What if your CTV ad runs, but no one actually sees it?

CTV has transformed the way we consume content. What began as a convenient alternative to linear television is now a global marketing powerhouse, built on the promise of delivering ads in premium lean-back environments to highly engaged audiences. Advertisers have responded accordingly: year-on-year video advertising spend rose 23% in Q1 2025, with 72% of display advertising budgets now allocated to video, according to the IAB Australia Video State of the Nation 2025 report.  
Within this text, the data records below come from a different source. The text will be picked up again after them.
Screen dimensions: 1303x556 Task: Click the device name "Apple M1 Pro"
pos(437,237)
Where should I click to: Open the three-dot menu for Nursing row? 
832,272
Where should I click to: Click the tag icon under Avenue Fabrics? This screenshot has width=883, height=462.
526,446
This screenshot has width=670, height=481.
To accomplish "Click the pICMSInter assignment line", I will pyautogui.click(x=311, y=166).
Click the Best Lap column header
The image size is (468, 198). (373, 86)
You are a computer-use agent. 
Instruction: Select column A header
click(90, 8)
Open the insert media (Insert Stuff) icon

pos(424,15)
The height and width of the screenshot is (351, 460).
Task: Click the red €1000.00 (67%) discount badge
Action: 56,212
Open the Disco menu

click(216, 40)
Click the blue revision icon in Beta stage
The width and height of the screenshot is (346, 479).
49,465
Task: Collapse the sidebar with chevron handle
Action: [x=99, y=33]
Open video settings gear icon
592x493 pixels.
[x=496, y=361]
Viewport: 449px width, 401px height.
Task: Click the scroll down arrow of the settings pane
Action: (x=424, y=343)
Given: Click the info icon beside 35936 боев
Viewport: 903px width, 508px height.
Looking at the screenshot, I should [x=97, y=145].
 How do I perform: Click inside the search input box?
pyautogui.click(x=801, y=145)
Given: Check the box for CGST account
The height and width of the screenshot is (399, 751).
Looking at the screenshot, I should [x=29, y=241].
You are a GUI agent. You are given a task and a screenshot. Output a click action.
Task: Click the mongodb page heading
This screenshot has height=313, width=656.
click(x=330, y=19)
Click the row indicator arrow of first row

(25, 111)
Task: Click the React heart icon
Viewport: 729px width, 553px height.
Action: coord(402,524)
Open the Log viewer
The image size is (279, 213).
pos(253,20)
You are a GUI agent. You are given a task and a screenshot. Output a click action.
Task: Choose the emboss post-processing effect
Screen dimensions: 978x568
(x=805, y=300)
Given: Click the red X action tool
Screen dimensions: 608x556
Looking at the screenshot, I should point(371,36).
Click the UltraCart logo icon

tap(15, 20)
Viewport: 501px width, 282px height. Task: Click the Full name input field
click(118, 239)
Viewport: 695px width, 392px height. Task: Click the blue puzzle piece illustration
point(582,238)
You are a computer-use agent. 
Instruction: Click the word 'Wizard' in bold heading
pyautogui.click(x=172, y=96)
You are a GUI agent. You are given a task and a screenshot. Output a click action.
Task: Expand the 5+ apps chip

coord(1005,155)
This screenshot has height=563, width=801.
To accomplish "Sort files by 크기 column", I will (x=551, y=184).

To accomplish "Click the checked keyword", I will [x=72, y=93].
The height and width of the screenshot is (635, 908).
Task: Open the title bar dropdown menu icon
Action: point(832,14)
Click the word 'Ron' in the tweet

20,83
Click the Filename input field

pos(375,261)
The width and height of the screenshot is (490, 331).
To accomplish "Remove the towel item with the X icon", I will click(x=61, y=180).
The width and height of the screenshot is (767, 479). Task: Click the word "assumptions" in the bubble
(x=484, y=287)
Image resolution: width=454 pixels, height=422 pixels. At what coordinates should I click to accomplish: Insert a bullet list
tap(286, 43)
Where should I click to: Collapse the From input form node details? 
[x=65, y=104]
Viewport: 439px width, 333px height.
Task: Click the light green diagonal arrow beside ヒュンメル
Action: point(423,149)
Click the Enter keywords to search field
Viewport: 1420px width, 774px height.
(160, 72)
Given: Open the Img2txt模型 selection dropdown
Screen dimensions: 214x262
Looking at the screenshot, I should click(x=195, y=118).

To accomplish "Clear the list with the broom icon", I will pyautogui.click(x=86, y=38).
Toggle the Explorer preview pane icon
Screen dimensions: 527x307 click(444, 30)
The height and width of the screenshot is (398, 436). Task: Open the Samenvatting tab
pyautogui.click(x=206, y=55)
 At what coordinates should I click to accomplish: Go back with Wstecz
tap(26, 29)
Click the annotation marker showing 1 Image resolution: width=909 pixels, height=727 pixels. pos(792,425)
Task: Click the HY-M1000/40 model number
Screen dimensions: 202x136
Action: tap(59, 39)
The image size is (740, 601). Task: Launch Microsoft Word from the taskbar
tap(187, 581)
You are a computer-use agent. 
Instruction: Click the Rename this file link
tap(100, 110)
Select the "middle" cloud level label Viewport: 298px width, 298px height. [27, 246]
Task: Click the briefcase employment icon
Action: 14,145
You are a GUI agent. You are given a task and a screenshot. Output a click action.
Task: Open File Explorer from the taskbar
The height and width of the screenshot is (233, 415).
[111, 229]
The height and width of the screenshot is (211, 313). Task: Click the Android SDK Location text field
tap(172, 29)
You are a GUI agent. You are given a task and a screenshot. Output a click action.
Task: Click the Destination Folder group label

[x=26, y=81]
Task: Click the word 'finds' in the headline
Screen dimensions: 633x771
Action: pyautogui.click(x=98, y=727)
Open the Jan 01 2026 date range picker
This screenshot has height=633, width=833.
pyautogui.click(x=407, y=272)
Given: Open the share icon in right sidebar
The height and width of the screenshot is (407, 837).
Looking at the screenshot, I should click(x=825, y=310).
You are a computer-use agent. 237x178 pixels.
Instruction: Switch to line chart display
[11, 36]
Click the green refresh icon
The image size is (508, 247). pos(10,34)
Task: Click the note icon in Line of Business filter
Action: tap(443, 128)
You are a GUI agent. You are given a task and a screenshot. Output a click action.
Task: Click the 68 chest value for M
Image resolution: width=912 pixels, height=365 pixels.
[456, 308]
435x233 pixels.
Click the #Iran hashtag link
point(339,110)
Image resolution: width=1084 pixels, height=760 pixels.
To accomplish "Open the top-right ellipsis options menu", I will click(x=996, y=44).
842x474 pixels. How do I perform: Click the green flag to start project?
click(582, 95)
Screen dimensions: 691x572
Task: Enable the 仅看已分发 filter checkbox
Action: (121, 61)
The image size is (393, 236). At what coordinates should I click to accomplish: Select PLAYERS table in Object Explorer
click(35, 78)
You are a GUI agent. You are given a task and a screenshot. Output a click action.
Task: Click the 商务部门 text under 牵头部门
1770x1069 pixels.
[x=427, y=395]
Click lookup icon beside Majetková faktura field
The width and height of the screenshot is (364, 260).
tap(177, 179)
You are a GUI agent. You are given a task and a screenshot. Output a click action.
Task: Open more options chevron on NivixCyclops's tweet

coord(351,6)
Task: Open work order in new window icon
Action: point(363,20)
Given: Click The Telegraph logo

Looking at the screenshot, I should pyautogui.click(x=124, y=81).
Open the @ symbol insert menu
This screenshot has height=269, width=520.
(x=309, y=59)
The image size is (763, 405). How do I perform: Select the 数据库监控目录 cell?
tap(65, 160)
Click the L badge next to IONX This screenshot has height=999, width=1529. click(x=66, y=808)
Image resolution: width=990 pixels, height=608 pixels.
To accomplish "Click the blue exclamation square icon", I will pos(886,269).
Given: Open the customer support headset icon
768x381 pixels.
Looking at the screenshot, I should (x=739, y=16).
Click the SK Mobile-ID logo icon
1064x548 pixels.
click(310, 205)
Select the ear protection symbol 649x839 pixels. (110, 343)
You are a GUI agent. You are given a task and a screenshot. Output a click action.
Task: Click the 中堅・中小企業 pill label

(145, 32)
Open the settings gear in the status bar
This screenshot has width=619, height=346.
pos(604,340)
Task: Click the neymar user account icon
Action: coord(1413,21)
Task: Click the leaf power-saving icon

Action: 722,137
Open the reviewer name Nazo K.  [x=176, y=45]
Yet CTV still has fundamental accountability and transparency issues. On CTV, ads may still play while the TV is turned off. CTV ads also have become a ripe target for fraud, which has risen to keep pace with spend. As streaming opportunities grow, so too do the risks. 

CTV's TV-Off problem 

On CTV, the mere fact of an ad playing is no guarantee that a person is watching. The most persistent reason is CTV's unique TV-off problem: even when the television itself is turned off, the content - and the ads that play alongside it - may not pause. Streaming apps can continue running in the background, sometimes for hours. And advertisers may unknowingly pay for impressions that never had a chance to make an impact. 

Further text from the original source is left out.